Bunnicula: The Graphic Novel by James Howe, Andrew Donkin, and illustrations by Stephen Gilpin is what you loved as a kid now in a graphic novel format. I wanted to remember how the family found a lone bunny they would name Bunnicula, sure, but I wanted the scene. That scene that was my first pun. Was my first foray into word play. I wanted… the steak/stake scene! And YES! There it was in all its glory.
Now I probably should explain that there is a dog named Harold, a cat named Chester and a rabbit named Bunnicula. The rabbit you see, Chester assumes is a vampire bunny. And since Chester knows about vampires from his ample reading, the way to kill a vampire is a stake. And since Chester does not know about spelling, the family’s dinner of steak was used in the attempt to stop a killer, juice sucking vampire bunny!

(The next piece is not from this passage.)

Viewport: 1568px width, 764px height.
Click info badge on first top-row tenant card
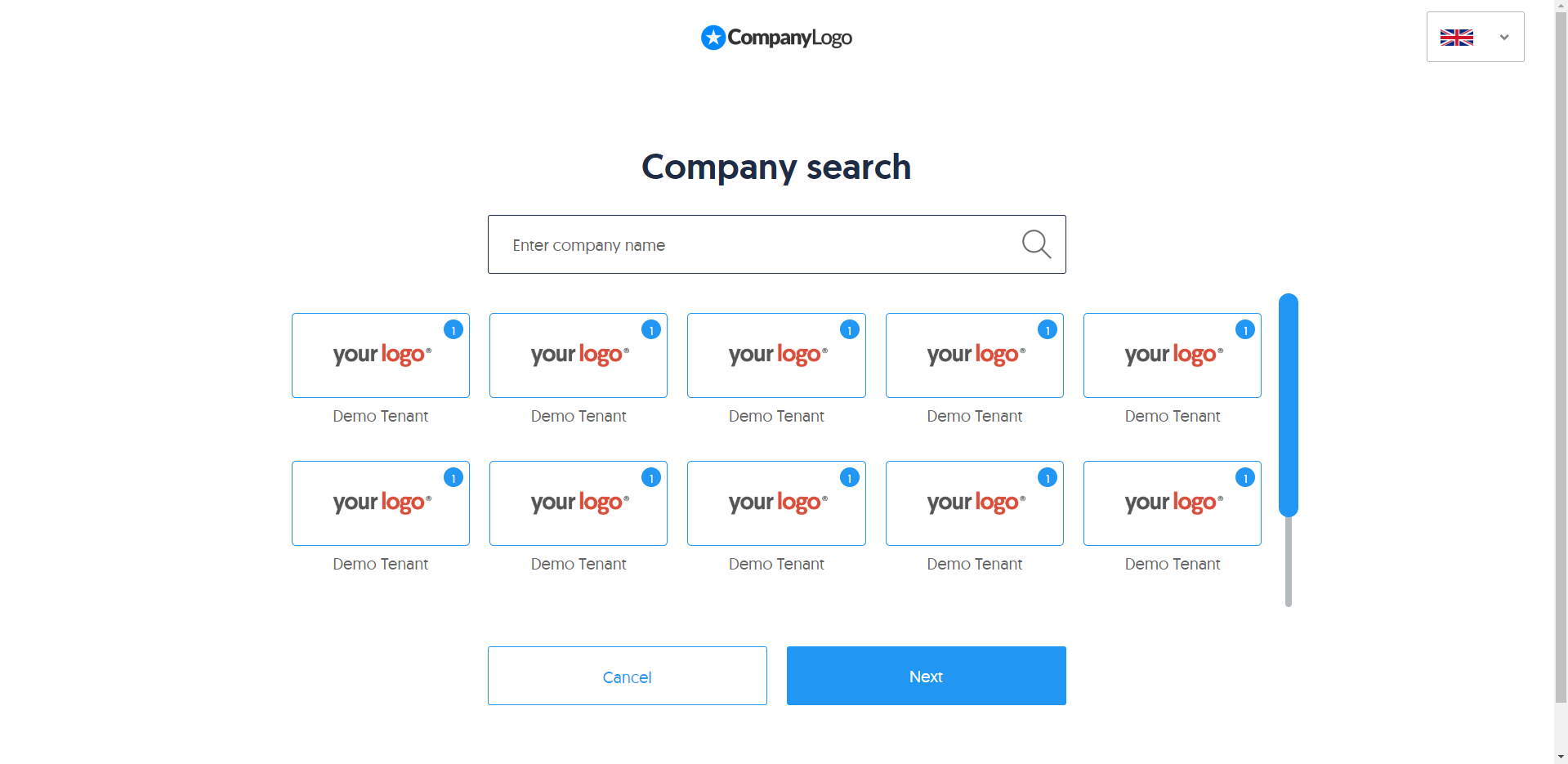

Yes, folks, the beloved story that was typed up by Harold the dog, given to a publisher and then published for the world is now here in illustrations, with that same beloved story of friendships and goofiness. And while there are some adaptations (I do not remember a computer in the original novel), what made us love this crazy human family and their furry pets is alive and well.
Wait Till Helen Comes Graphic Novel by Mary Downing Hahn and illustrations by Meredith Laxton was adapted by Scott Peterson and Russ Badgett. Well, I mean, the original novel Wait Till Helen Comes has been adapted into a graphic novel.
In some ways, this book has been updated, but in others it has not. It is still the story we loved as kids, one reviewer on Goodreads said they wanted to grab a scrunchy and their dunkaroos. I was already wearing my scrunchie (the classics never go out of style), and neither does Hahn. While the beginning is slow, and Heather’s actions from the beginning made me almost put the book down (it is one thing to read about a bratty kid, but to see a bratty kid can be tiresome). And granted, a lot of my love is nostalgia, but it is still a good read.
The illustrations are what kept me back in the 1980s. They are nicely done, busy and they show the faces of fear, evil, and joy. They show the gloomy and the sunny. They move the spooky along (the face of Heather can be a bit creepy at times) and incorporate the style perfectly. The immediate might not have aged as well as I would have hoped, but the overall package is worth the read.